Consider merit-based housing

Allison Corneau

The time is here. It’s finally October, and Quinnipiac students are struggling to cram the past six weeks worth of subject matter into their heads for one single academic midterm exam that will determine their grade thus far in a particular QU course. As the tests are taken, and results handed out, many students will retreat to their dorm rooms to either swear off the subject forever, or realize that they did well because of the extra study time they put in.

For the over 2700 students that live on-campus, dorm life is not something that every student loves. From the crowded public bathrooms to getting used to living with roommates, all students need to adjust to dorm living, and let’s face it, the buildings at Quinnipiac are nice, but they could be slightly more modern. All the dorms on campus are not as up-to-date as the newest residence hall, Moutainview.

Many students who enter the traditional spring housing lottery are able to get what dorm they desire to live in, but there are also a handful of others who do not, leaving those students to wonder why they bother entering the lottery in the first place. This problem would be greatly remedied if the Office of Residential Life could offer on-campus housing based on a merit system. That way, those seemingly futile hours spent studying for midterms and exams could actually count for something more immediate than credits toward a degree you’ll obtain after four years.

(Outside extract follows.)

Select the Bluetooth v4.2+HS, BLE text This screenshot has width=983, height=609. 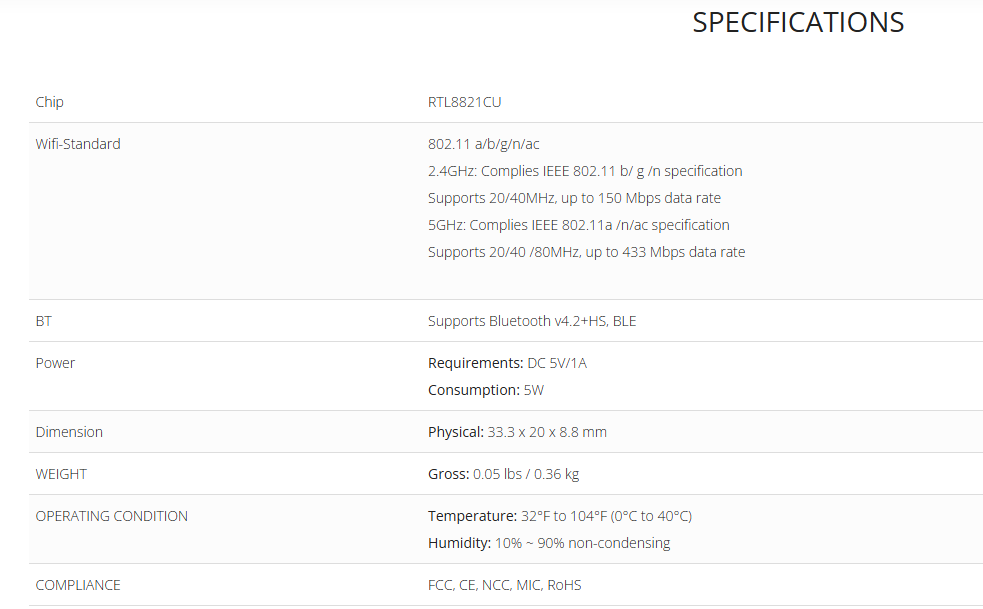point(531,321)

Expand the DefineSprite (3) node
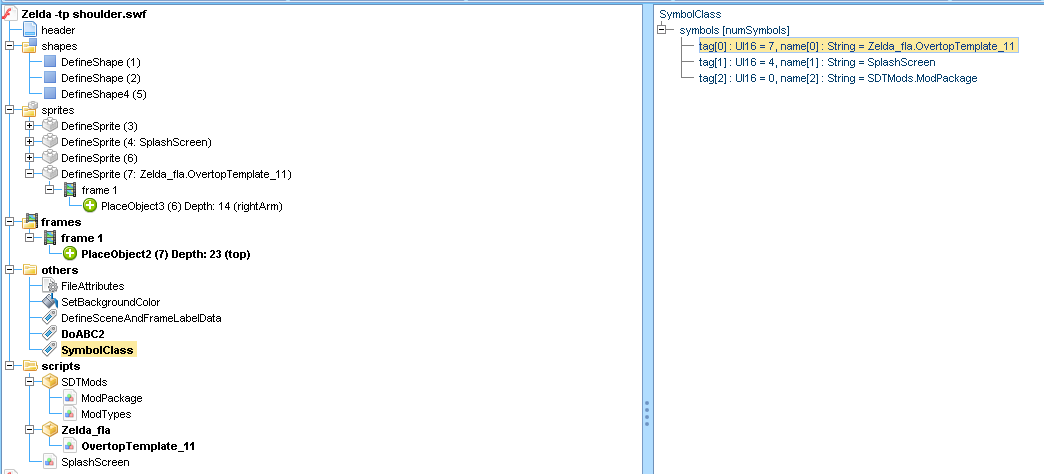[x=30, y=126]
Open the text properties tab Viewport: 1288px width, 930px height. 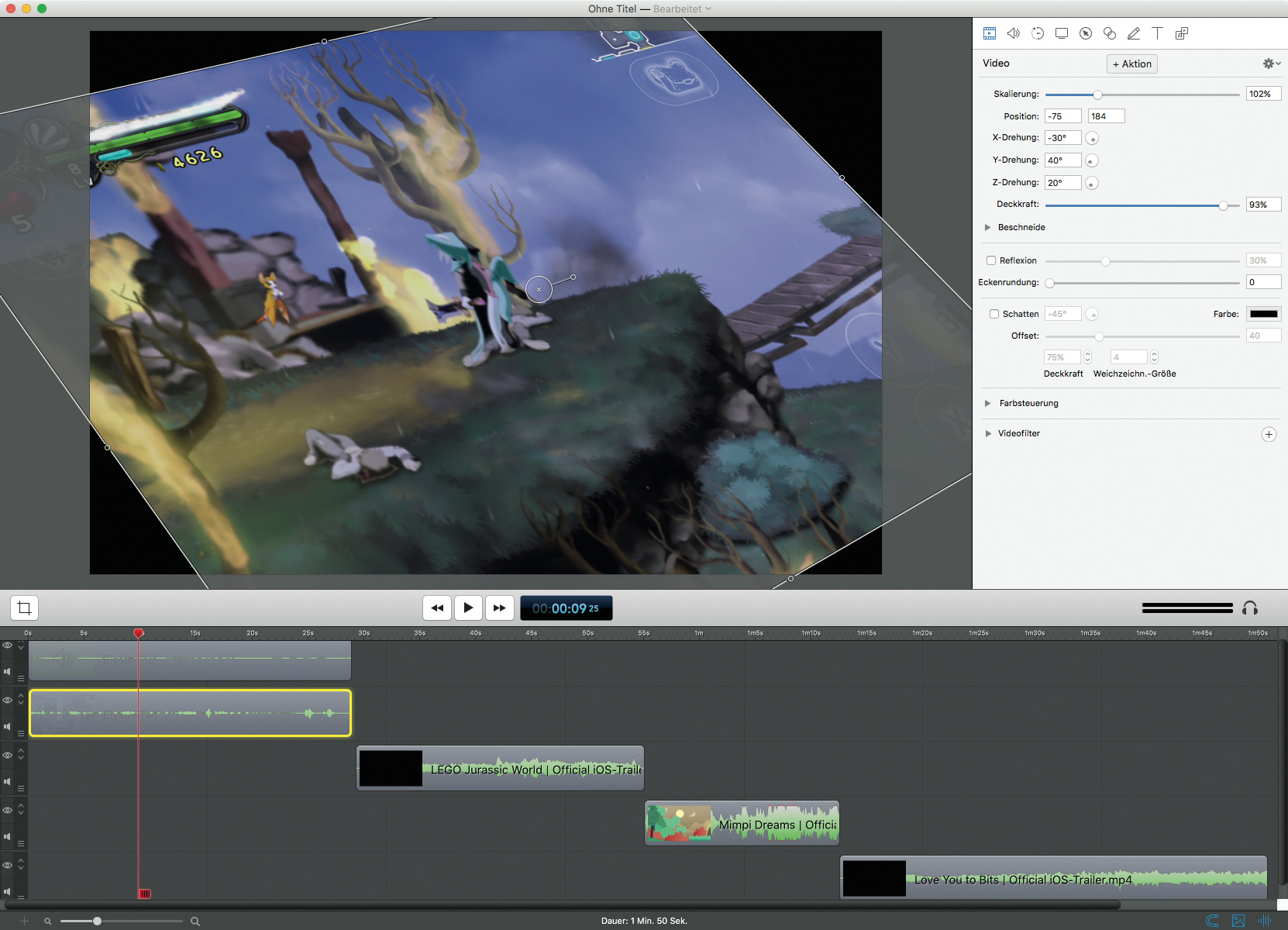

According to the Office of Residential Life’s Mission Statement, “(we) are committed to the philosophy that each student’s experience in our residence halls serves as the foundation of his/her college education. To this end, it is our mission to provide a living/learning environment, which enhances the lives of our resident students educationally, socially, culturally and personally.”

The efforts of the conscientious students who come to Quinnipiac intent on enhancing and broadening their intellectual horizons, can be rewarded by simply offering the dorm selection based on merit.

Quinnipiac’s Dean’s List boasts hundreds of names from most states across the country, and prides itself on giving students an “education at Quinnipiac (that) embodies the university’s commitment to three important values: excellence in education, a sensitivity to students, and a spirit of community.” Students would be eager to participate and give back to the school community if this incentive was in place.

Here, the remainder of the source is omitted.